La sexualité et la chasteté sont des sujets sensibles, et le Livre de Mormon ne donne que très peu d’indications sur la façon dont les peuples du Livre de Mormon les comprenaient. Vous pouvez vous référer au sermon de Jacob disant que « beaucoup de cœurs sont morts, percés de blessures profondes » en raison de l’iniquité et de la méchanceté (Jacob 2 :35), ou au discours d’Alma avec son fils Corianton parlant d’abandonner une mission pour suivre « la prostituée Isabel » (Alma 39 :3), ou bien la violence terrible décrite dans Moroni 9 :9.

9  Et malgré cette grande abomination des Lamanites, elle ne dépasse pas celle de notre peuple à Moriantum. Car voici, ils ont fait prisonnières beaucoup de filles des Lamanites ; et après leur avoir ravi ce qu’elles avaient de plus cher et de plus précieux, la chasteté et la vertu —

10  et après avoir fait cela, ils les ont assassinées d’une manière extrêmement cruelle, torturant leur corps jusqu’à la mort […]

Attention à l’usage de Moroni 9:9 pour parler de la vertu!

Parce que Moroni 9:9 parle de “chasteté et vertu” comme étant ce qu’il y a de « plus cher et de plus précieux », ce passage est souvent utilisé pour enseigner sur la chasteté, que nous comprenons être le fait de n’avoir des relations sexuelles que dans le cadre du mariage. Mais l’utilisation des mots « chasteté » et « vertu » ensemble dans le verset laisse la place à la confusion. Les Saints des Derniers Jours utilisent souvent ces mots comme synonymes l’un de l’autre.

Le manuel du Progrès Personnel définie la vertu comme étant « un ensemble de pensées et d’attitudes fondées sur des principes moraux supérieurs », ajoutant que cela « inclue la chasteté et la pureté ». Le manuel aborde la vertu en tant que catégorie plus large intégrant la chasteté, et pourtant, la chasteté est la seule vertu mentionnée spécifiquement. L’intégrité, une autre vertu, possède son propre paragraphe, tout comme la foi, mentionnée au même moment que l’espoir, la charité, la prudence, la justice, le courage et la tempérance dans les listes des vertus composées par des chrétiens à travers les siècles.  

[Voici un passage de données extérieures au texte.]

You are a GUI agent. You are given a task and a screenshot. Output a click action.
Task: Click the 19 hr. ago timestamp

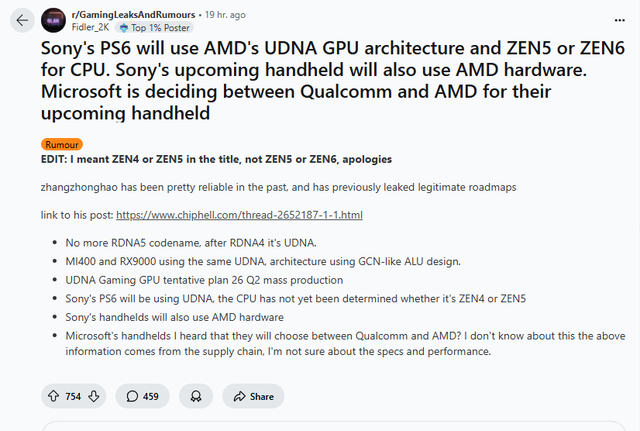click(225, 15)
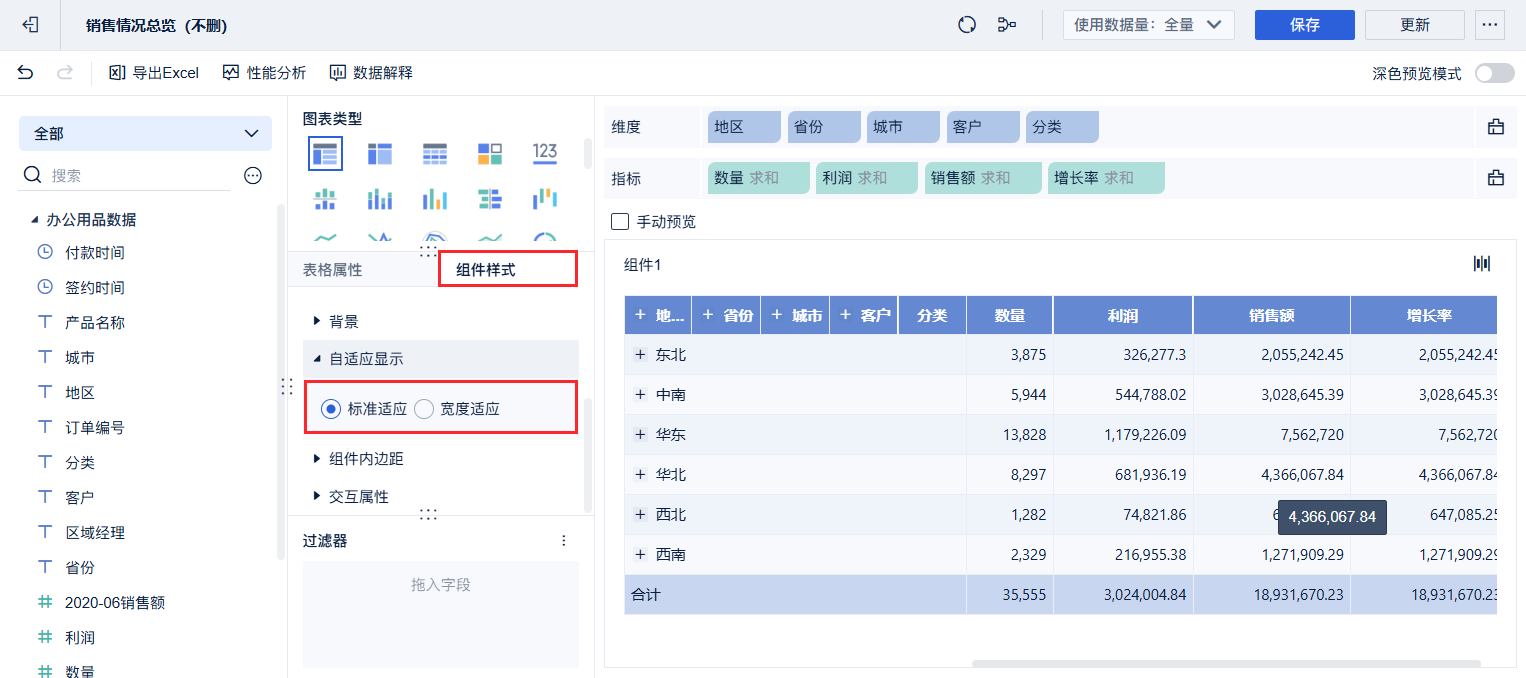Select the grouped table chart type
This screenshot has height=678, width=1526.
click(x=380, y=153)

Alors que “vertu” dans le discours Mormon veut généralement dire “chasteté”, ou, plus spécifiquement “pureté sexuelle”, les écritures nous aident à élargir notre vision. Dans l’Ancien Testament, la vertu signifie généralement « la force » ou « la puissance », comme dans Proverbes 31 :10 : « Qui peut trouver une femme vertueuse ? Elle a bien plus de valeur que les perles. » Ce verset est souvent utilisé en conjonction avec Moroni 9 :9, mais dans Proverbes, « vertueuse » vient de l’Hébreux « chavil », qui indique une force ou une capacité plutôt que le fait de s’abstenir de pratiquer une activité sexuelle illégale. De la même façon, dans les trois passages des évangiles du Nouveau Testament, lorsque Jésus parle de la vertu (en anglais) qui sort de lui (Marc 5 :30 ; Luke 6 ; 8 :46), le mot « vertu » vient du grecque « dynamis », qui indique le pouvoir et l’énergie (comme dans le mot « dynamite ») plutôt que la chasteté et la pureté sexuelle.

la chasteté n'est pas la pureté sexuelle: c'est une vertu liée à la foi et à la volonté

Jésus a ressenti un peu de sa vertu, de sa force divine, sortir de lui et guérir la femme de foi qui était malade depuis des années.

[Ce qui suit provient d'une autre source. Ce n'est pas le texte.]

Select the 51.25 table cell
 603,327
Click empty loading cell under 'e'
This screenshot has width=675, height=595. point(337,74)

La vertu et la chasteté de quelqu’un: une agression sexuelle ne peut les “enlever”

Une partie de la confusion aujourd’hui vient du fait que nous avons tendance à penser à l’abstinence sexuelle avant le mariage et à la pureté en termes absolus : soit une personne pratique l’abstinence avant le mariage, soit elle ne le fait pas. Elle est pure ou ne l’est pas. Malheureusement, cette incompréhension ne prend pas entièrement en compte les enseignements clés de l’Eglise sur le libre arbitre de manière adéquate (voir 2 Néphi 2, par exemple). Les gens qui subissent des violences ou sévices sexuels ont une expérience de la sexualité différente de ceux qui sont « abstinents » ou « pures », et pourtant, parce qu’ils n’ont pas choisi ces expériences, ils ne peuvent pas en être rendu responsables. Ces cas particuliers montrent que la norme en matière de pureté n’est pas adéquate pour comprendre la relation entre chasteté et libre arbitre.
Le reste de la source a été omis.